BK: Paul Mirocha and I go way back. When I was a baby reporter he was a baby artist and we did projects together. We’ve worked together for more than 30 years. When Emilie [Buchwald, founder and co-publisher of Gryphon Press] asked us if we had a favorite illustrator, we said, “Yes, we do.” And she said, “Oh, Paul Mirocha, he’s really wonderful, but I don’t know if we can get him.” And I said, “Let me try.”
We said [to him], “First thing, you need to come and see this place because this is where the book is set. So he came and actually stayed with us for a week, and we took him to all of our favorite places and he photographed them. Lily had already moved to Florida by that time, so she was sending us GPS coordinates. So many of these images are very familiar to us. It was really fun to see, not just our words, our story come to life, but our farm come to life, because we certainly do have coyotes here. They’re all around us.
You were both raised primarily in Appalachia — Barbara in Kentucky and Lily in Virginia — how do you think that affects how you see the world?
LK: Oh, man. It’s just everything. Growing up in Appalachia changed the way I see the world forever. I think we are all getting that from wherever we are, no matter how much nature is there. Because there’s nature everywhere, there’s a tree somewhere in everyone’s life. Even if it’s one tree, that can be a kid’s one tree, and that can be their connection. I think where you’re situated in the world changes so much of how you see things and what you do. It’s very easy to be out of touch with your ecosystem, but it’s also very easy to learn about that ecosystem and change your life to fit in with it.
BK: If you didn’t have the great fortune of being a wild child raised outside, I think Lily’s point is so important that we can shift this cycle. We can be more interested, we can help our children have more comfort and a better familiarity and positive feeling about nature than we did, just by checking our responses. Instead of saying “ew” when your child brings you a bug, take a deep breath and say, “That is so interesting. How many legs does it have?” And sometimes it might be an effort. Just have some consciousness of that.
So Lily, I’m a writer and my mom is also a novelist. I initially didn’t want to be a writer because it’s like, "Oh, that’s mom’s thing." Did you ever not want to be a writer or did you have an inkling you might want to at some point?
LK: I think it just happened. I never intended to, if mom hadn’t invited me to write this, I don’t think I ever would’ve come up with that myself. But then as soon as I was doing it, I was like, “Yeah, this is really fun. I want this.” I think it all just happened.

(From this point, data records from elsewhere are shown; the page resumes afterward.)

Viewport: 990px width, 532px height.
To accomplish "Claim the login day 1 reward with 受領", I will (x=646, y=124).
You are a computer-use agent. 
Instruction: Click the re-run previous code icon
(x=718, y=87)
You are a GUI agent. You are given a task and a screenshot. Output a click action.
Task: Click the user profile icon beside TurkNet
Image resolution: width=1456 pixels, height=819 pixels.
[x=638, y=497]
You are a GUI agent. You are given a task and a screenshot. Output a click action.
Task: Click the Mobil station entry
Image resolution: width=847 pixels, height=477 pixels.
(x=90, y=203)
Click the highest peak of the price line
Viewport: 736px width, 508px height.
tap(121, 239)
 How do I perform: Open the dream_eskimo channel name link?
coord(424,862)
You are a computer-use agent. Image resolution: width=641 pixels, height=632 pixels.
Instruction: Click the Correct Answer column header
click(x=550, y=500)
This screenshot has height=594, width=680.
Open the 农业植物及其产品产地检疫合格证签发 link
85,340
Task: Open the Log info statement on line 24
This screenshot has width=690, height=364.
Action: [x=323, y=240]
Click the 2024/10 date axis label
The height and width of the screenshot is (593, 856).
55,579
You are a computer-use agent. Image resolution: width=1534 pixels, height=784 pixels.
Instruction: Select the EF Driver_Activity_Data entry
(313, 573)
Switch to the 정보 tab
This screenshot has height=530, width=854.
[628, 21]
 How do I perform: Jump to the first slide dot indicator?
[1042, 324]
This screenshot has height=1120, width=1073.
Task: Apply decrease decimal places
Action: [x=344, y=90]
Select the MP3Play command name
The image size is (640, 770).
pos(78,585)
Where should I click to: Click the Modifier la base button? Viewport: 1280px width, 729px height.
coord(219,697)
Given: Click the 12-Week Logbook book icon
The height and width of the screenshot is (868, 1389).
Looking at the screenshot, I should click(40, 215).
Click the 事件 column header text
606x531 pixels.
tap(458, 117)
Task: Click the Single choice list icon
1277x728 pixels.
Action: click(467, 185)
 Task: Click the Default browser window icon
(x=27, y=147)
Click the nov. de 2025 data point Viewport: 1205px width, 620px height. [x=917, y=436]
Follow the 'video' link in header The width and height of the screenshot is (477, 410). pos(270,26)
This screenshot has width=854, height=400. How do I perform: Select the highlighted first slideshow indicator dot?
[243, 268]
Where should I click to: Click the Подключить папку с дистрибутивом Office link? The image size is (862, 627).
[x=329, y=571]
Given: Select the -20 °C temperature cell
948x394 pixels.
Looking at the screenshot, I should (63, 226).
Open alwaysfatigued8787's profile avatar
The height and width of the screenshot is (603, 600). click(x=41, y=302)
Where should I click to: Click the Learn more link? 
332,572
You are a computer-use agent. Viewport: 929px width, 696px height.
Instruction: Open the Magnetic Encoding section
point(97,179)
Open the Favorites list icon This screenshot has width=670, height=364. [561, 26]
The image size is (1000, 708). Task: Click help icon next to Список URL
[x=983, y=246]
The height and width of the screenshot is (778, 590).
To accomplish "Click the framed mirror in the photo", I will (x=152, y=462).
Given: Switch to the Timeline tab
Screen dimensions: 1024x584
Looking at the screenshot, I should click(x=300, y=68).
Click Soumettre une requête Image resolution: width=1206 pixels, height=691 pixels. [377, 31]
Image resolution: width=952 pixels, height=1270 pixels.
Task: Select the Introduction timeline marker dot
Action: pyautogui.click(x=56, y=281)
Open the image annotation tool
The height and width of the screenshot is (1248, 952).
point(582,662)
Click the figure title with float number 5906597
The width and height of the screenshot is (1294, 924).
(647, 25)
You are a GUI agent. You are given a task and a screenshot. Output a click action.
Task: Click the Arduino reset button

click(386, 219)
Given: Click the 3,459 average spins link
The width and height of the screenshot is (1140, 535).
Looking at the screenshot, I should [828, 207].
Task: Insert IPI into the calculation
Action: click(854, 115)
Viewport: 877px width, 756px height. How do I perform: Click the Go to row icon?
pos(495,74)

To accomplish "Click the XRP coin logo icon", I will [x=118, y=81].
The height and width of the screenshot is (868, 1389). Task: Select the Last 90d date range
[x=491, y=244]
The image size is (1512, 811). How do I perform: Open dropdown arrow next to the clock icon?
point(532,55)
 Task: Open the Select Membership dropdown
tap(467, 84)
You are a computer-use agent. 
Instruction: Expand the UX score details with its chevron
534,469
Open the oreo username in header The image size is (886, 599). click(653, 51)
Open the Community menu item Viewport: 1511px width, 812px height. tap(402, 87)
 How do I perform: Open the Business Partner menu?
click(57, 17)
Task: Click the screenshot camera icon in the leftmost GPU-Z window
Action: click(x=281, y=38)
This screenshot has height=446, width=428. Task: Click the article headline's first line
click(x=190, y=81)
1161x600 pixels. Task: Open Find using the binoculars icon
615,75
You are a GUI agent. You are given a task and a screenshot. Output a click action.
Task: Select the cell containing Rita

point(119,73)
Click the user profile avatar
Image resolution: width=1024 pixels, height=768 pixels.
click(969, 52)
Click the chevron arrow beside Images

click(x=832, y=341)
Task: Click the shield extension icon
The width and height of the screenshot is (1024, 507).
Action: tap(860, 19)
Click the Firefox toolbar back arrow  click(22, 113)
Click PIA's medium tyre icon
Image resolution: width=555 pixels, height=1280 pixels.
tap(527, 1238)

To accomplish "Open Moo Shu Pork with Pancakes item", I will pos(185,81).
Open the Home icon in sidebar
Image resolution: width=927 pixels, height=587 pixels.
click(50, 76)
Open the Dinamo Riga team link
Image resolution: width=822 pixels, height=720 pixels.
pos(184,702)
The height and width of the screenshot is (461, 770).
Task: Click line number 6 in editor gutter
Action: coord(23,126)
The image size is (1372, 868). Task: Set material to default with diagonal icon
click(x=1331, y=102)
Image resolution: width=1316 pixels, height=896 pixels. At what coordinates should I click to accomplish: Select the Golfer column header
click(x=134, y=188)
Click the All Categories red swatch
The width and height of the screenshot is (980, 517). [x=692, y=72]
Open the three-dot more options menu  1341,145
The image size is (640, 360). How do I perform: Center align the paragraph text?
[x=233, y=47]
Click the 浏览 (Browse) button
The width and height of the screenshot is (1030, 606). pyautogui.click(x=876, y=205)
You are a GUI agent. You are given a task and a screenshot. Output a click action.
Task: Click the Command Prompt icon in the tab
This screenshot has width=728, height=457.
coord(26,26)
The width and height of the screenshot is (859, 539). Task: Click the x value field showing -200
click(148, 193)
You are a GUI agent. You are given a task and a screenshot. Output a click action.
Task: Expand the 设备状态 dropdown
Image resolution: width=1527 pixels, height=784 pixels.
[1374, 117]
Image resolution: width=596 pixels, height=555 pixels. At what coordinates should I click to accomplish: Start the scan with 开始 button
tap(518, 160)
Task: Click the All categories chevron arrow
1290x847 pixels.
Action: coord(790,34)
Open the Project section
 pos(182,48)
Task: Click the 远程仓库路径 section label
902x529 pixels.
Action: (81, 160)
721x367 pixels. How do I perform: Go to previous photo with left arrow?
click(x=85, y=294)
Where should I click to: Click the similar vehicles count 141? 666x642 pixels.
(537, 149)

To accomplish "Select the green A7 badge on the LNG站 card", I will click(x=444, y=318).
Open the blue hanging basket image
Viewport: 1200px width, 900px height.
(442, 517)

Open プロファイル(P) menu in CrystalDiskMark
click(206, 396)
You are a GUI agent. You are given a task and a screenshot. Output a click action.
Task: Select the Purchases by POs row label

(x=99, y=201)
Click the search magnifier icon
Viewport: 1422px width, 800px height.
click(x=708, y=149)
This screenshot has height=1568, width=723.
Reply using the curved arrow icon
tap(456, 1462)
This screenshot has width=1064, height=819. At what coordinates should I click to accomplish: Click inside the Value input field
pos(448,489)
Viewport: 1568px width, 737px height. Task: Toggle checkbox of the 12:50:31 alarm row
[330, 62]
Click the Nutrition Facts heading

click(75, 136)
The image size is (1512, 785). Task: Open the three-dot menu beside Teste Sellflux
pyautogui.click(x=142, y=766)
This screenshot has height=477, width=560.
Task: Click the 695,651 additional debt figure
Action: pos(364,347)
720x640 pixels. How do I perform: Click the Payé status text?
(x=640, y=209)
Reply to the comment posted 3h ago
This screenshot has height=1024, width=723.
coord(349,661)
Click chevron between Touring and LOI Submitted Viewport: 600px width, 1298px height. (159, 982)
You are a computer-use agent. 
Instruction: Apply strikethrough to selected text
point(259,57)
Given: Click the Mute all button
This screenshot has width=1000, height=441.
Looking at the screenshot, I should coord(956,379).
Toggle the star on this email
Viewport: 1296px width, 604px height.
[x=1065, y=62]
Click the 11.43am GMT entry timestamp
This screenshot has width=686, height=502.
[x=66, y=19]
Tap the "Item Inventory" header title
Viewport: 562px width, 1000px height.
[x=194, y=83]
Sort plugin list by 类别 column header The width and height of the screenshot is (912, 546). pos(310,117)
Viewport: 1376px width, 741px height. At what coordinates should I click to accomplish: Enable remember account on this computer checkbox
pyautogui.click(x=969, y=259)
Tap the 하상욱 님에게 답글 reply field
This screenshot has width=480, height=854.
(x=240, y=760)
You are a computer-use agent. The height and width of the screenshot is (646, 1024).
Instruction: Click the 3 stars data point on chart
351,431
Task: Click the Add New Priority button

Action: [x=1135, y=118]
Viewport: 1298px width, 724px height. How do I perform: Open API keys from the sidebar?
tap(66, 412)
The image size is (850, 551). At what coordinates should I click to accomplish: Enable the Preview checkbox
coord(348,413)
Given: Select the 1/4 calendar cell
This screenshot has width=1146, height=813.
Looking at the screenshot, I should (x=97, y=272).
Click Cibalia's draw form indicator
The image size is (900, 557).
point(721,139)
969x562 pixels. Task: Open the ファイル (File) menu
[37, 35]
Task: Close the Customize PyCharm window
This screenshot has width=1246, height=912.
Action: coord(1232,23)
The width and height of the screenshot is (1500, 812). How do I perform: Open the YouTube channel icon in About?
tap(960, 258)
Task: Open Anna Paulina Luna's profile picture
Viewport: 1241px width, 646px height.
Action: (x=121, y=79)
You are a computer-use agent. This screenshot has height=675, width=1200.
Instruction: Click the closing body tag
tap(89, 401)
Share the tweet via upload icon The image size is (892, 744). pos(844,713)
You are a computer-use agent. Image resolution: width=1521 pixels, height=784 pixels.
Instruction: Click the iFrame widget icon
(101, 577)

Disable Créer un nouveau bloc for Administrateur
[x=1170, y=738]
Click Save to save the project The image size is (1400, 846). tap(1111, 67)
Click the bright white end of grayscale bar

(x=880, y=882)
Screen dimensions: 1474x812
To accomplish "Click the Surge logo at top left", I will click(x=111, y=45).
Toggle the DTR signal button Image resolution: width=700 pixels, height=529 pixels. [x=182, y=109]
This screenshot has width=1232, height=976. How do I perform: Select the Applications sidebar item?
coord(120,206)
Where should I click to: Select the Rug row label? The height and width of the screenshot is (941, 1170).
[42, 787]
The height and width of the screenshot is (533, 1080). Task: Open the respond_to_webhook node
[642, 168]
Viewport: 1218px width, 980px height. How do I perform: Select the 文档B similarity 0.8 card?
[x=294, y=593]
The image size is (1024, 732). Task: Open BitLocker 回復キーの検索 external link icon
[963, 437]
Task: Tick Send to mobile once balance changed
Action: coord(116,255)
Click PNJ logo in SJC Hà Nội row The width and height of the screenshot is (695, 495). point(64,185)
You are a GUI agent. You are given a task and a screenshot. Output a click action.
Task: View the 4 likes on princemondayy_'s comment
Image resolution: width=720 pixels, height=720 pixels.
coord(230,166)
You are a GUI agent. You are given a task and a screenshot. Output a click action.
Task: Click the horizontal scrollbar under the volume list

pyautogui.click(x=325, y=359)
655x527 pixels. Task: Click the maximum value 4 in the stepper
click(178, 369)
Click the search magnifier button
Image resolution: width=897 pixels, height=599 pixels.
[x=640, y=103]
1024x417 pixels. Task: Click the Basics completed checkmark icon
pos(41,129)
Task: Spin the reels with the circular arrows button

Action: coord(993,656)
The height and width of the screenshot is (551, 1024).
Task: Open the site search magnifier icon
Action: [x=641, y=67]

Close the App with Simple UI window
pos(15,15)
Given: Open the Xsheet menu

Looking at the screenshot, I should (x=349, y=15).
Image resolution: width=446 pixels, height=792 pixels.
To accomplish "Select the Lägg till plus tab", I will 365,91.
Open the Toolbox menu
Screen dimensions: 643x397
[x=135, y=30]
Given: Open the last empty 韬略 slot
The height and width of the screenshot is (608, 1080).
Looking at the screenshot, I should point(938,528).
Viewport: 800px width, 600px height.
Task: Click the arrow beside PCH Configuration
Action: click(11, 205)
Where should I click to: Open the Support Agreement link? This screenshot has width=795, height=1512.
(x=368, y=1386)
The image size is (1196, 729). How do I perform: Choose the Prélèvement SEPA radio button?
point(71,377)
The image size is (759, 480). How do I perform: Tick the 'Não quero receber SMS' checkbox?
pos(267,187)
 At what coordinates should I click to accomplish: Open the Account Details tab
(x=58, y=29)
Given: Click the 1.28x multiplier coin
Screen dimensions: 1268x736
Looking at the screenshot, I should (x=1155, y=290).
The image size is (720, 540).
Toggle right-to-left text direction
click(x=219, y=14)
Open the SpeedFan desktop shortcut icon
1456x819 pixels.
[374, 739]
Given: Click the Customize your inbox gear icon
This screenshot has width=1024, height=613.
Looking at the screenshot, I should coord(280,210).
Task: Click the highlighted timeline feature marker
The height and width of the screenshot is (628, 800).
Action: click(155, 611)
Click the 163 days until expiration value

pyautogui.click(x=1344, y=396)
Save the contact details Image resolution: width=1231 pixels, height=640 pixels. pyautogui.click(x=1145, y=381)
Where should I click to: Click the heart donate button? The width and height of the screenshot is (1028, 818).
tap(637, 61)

BK: Well, I’m going to disagree with Lily. I have known since Lily was probably 2 or 3, and I’m not kidding, that she was going to be a writer in some way. I think some people just love words, and Lily is one of those people. She started writing poetry when she was young and still writes poetry, has written beautiful poetry. I think Lily has found her niche in the family as the writer. This is not going to be Lily’s last children’s book, I promise you.
Coyote’s Wild Home, by Lily Kingsolver and Barbara Kingsolver, illustrated by Paul Mirocha, is available now wherever books are sold.